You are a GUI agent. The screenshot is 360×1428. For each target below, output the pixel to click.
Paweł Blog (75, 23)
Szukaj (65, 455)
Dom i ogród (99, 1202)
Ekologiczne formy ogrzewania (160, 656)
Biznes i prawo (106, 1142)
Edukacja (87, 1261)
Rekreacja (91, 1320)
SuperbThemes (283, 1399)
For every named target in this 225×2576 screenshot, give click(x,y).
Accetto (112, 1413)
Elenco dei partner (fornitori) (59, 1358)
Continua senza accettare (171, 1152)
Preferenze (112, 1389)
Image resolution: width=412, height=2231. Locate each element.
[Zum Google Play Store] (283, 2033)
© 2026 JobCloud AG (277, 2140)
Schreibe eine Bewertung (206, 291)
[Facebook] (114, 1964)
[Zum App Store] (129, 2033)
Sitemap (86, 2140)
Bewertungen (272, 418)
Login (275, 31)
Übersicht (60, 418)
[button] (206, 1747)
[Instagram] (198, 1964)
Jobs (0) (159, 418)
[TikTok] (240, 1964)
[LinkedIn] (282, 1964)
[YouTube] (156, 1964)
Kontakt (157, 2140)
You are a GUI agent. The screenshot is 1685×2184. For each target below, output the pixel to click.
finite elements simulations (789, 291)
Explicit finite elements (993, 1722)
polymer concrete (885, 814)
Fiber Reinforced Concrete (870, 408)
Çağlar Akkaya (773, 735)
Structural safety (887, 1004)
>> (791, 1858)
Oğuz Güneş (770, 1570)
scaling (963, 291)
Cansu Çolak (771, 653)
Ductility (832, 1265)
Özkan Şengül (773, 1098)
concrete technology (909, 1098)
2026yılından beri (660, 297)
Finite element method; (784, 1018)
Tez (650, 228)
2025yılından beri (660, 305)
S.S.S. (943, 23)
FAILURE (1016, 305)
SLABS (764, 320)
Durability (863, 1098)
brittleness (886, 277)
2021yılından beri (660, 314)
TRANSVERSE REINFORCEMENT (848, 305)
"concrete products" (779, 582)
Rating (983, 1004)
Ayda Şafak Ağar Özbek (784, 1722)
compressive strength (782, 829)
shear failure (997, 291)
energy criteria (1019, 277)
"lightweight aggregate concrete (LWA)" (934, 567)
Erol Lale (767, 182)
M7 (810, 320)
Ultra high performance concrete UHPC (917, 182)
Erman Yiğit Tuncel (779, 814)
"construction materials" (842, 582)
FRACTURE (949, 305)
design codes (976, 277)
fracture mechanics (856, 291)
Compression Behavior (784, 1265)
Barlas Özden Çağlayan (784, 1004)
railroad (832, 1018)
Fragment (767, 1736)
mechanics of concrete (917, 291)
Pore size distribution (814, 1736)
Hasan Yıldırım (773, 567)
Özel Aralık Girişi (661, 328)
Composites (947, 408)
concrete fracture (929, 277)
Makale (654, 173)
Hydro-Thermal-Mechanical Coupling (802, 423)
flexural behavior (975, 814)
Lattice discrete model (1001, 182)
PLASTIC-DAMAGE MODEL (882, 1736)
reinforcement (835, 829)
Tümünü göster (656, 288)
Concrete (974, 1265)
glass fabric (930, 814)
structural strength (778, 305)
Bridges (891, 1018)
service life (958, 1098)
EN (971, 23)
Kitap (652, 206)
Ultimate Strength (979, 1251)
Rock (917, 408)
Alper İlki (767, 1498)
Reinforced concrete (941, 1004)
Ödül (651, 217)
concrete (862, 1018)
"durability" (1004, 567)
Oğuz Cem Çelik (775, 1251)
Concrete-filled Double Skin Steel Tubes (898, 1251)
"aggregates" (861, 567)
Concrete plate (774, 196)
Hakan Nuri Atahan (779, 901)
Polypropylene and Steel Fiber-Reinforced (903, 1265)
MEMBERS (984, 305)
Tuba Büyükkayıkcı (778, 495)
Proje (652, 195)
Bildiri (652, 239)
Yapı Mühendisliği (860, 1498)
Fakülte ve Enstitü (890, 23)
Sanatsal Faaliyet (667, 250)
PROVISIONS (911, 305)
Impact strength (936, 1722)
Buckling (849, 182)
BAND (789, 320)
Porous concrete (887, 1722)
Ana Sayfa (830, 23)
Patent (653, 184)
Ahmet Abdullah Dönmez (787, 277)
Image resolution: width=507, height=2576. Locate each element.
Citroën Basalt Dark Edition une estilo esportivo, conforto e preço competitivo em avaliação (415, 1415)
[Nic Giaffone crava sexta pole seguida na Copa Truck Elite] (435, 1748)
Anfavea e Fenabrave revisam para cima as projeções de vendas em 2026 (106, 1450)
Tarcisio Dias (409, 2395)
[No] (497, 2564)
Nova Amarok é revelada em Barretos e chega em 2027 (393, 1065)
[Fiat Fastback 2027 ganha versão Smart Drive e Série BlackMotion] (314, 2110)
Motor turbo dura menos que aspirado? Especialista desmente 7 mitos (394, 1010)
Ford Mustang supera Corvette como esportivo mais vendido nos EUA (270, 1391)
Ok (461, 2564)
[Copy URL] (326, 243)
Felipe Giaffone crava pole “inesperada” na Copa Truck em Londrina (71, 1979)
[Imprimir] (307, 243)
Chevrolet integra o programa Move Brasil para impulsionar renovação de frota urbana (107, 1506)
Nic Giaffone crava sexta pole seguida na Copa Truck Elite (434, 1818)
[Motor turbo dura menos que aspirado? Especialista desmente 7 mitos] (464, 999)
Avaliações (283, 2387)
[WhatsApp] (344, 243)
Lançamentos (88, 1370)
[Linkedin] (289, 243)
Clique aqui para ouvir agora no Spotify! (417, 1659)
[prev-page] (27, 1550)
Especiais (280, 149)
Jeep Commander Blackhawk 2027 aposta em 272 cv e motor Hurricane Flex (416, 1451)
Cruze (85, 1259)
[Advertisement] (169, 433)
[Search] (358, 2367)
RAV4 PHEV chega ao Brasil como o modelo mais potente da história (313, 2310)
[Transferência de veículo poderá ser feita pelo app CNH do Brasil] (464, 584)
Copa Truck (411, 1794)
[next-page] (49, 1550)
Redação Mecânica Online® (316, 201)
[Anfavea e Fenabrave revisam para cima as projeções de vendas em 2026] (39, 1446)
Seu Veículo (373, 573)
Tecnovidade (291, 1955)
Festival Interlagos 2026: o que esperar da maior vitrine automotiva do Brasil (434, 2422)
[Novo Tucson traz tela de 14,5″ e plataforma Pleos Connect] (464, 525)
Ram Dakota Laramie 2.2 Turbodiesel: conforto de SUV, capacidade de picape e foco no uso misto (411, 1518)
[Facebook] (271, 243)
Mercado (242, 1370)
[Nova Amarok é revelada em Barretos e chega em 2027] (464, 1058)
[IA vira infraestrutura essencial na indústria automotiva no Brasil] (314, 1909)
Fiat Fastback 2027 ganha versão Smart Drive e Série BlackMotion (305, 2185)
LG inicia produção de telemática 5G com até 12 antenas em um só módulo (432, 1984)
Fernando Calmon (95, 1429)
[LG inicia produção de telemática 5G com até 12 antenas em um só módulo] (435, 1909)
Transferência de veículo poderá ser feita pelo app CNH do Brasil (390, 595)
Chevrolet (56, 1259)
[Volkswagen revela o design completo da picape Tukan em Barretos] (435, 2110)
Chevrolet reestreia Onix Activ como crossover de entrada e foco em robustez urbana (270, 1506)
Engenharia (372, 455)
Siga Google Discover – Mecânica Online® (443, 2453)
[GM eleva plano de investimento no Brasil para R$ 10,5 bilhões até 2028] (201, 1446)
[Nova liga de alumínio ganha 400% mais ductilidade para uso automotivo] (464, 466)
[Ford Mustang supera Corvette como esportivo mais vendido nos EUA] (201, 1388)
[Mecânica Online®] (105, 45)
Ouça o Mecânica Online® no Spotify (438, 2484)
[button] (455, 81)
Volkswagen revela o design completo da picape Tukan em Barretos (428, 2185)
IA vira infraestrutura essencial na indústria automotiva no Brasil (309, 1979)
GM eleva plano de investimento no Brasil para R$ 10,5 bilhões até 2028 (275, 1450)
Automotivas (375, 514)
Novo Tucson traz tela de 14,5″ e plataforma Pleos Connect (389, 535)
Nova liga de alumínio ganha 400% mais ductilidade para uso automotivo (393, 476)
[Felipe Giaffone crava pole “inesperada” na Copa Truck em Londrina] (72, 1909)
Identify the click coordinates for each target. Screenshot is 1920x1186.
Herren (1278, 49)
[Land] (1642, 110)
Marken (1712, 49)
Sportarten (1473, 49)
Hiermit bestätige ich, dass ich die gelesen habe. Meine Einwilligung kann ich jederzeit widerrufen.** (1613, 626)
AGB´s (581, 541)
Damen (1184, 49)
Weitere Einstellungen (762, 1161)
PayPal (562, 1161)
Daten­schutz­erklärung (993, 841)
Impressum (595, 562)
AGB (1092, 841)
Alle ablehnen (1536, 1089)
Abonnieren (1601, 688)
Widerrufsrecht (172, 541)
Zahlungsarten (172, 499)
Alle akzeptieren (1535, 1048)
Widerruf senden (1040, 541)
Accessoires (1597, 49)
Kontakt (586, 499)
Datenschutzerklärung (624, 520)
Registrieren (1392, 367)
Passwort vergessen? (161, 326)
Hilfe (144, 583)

----------------------------------------

→ **Task item**
Write out the records exactly, starting at the first line and stopping after the line that contains "SuperbThemes (283, 1399)".

→ **Answer below**
You are a GUI agent. The screenshot is 360×1428. For each target below, output the pixel to click.
Paweł Blog (75, 23)
Szukaj (65, 455)
Dom i ogród (99, 1202)
Ekologiczne formy ogrzewania (160, 656)
Biznes i prawo (106, 1142)
Edukacja (87, 1261)
Rekreacja (91, 1320)
SuperbThemes (283, 1399)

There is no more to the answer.